### SELECTED TEXT
#####
Could depression actually be nothing more than an allergic reaction?
Our understanding and awareness of depression has, thankfully, evolved some way beyond the old-fashioned “pull-yourself-together” response. Most now know that it’s a multifaceted, shape-shifting, and frequently debilitating condition that transcends race, sex, and creed. But we still don’t know exactly why some become depressed and some don’t.
We know that people may be genetically predisposed to depression and anxiety disorders. We also know that specific life events may trigger depressive episodes in those who have previously been the picture of mental health. But so far we’ve been unable to identify one single, definitive catalyst. However, new research suggests that, for some people, depression may be caused by something as simple as an allergic reaction. A reaction to inflammation—a product of the body, not the mind.
George Slavich, a clinical psychologist at the University of California, Los Angeles, is one of an increasing number of scientists who believe we need to be looking at our physiology to better understand depression—that, perhaps, it’s not all in the head. “I don’t even talk about it as a psychiatric condition anymore,” he told the Guardian. “It does involve psychology, but it also involves equal parts of biology and physical health.”
#####
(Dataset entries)
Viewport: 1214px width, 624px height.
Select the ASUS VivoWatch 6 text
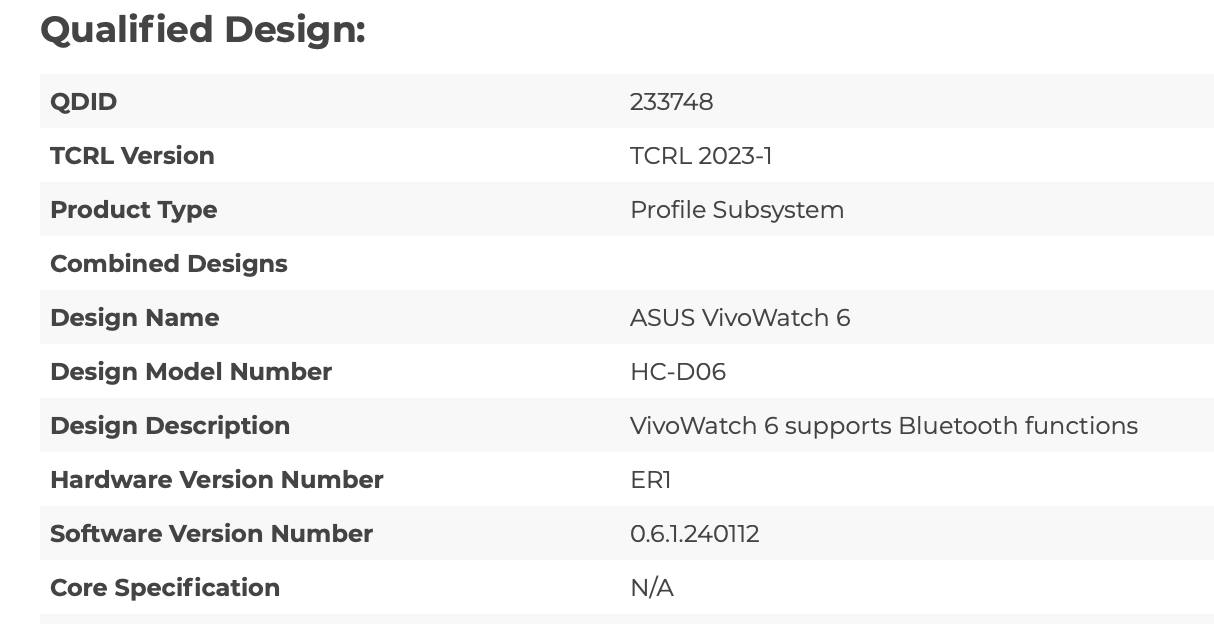coord(740,318)
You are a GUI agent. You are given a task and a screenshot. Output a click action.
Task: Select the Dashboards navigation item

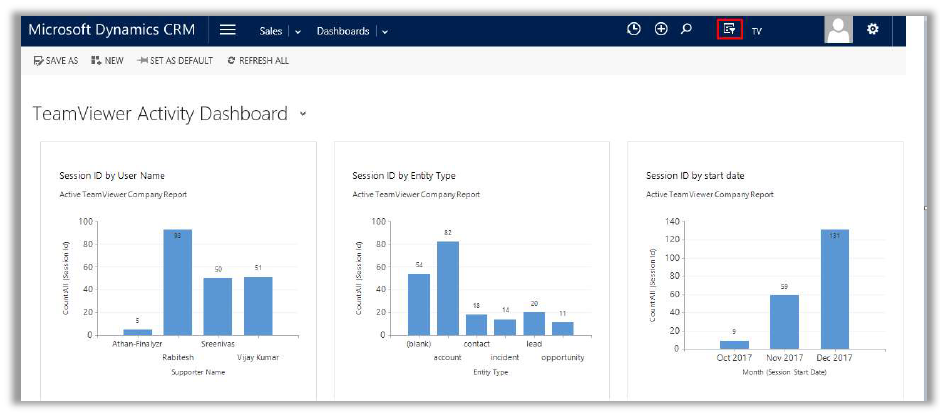[x=343, y=31]
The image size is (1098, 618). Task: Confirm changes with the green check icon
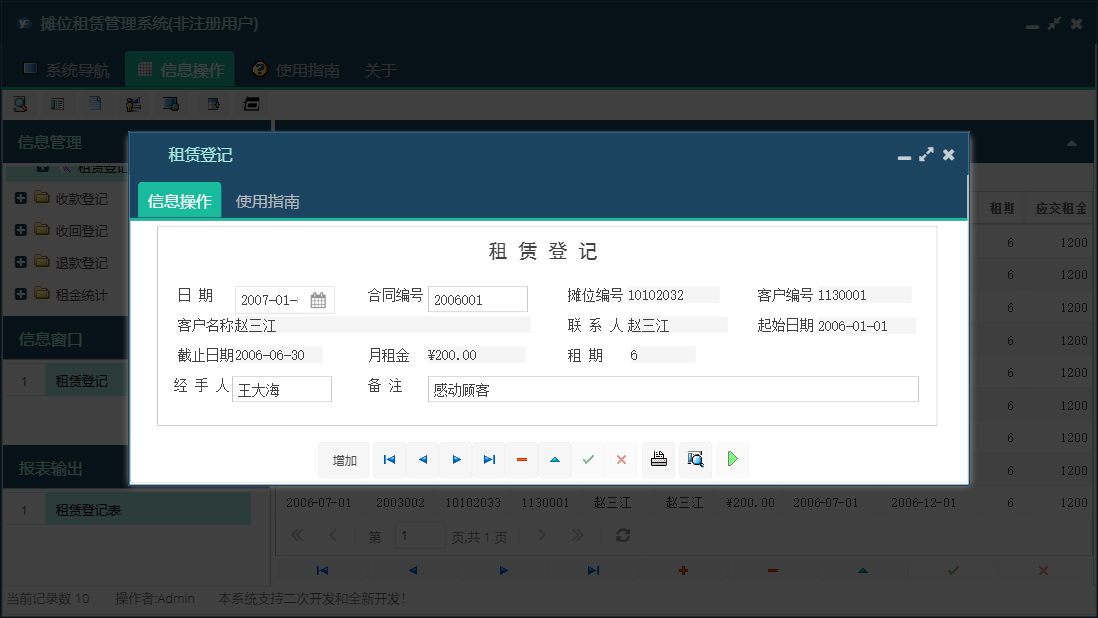[588, 459]
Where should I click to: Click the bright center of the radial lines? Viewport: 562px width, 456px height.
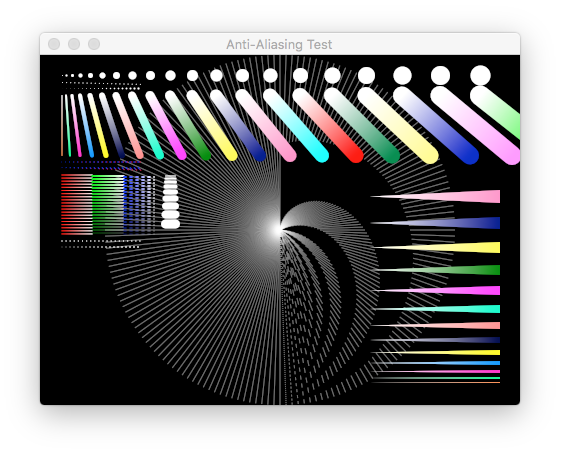point(277,230)
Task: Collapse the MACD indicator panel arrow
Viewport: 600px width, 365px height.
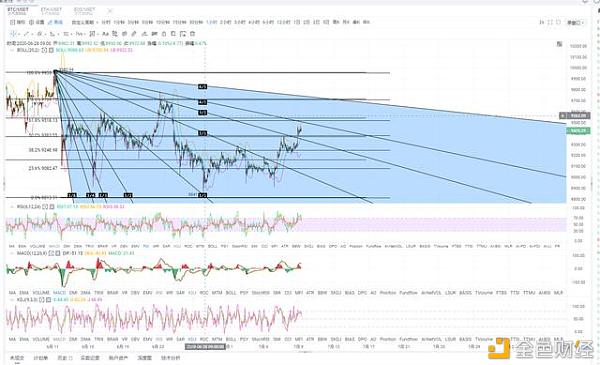Action: click(x=11, y=253)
#####
### EXERCISE OBJECTIVE
Repeat the full text about depression as an allergic reaction word for word.

### RESPONSE FOR THIS EXERCISE
Could depression actually be nothing more than an allergic reaction?
Our understanding and awareness of depression has, thankfully, evolved some way beyond the old-fashioned “pull-yourself-together” response. Most now know that it’s a multifaceted, shape-shifting, and frequently debilitating condition that transcends race, sex, and creed. But we still don’t know exactly why some become depressed and some don’t.
We know that people may be genetically predisposed to depression and anxiety disorders. We also know that specific life events may trigger depressive episodes in those who have previously been the picture of mental health. But so far we’ve been unable to identify one single, definitive catalyst. However, new research suggests that, for some people, depression may be caused by something as simple as an allergic reaction. A reaction to inflammation—a product of the body, not the mind.
George Slavich, a clinical psychologist at the University of California, Los Angeles, is one of an increasing number of scientists who believe we need to be looking at our physiology to better understand depression—that, perhaps, it’s not all in the head. “I don’t even talk about it as a psychiatric condition anymore,” he told the Guardian. “It does involve psychology, but it also involves equal parts of biology and physical health.”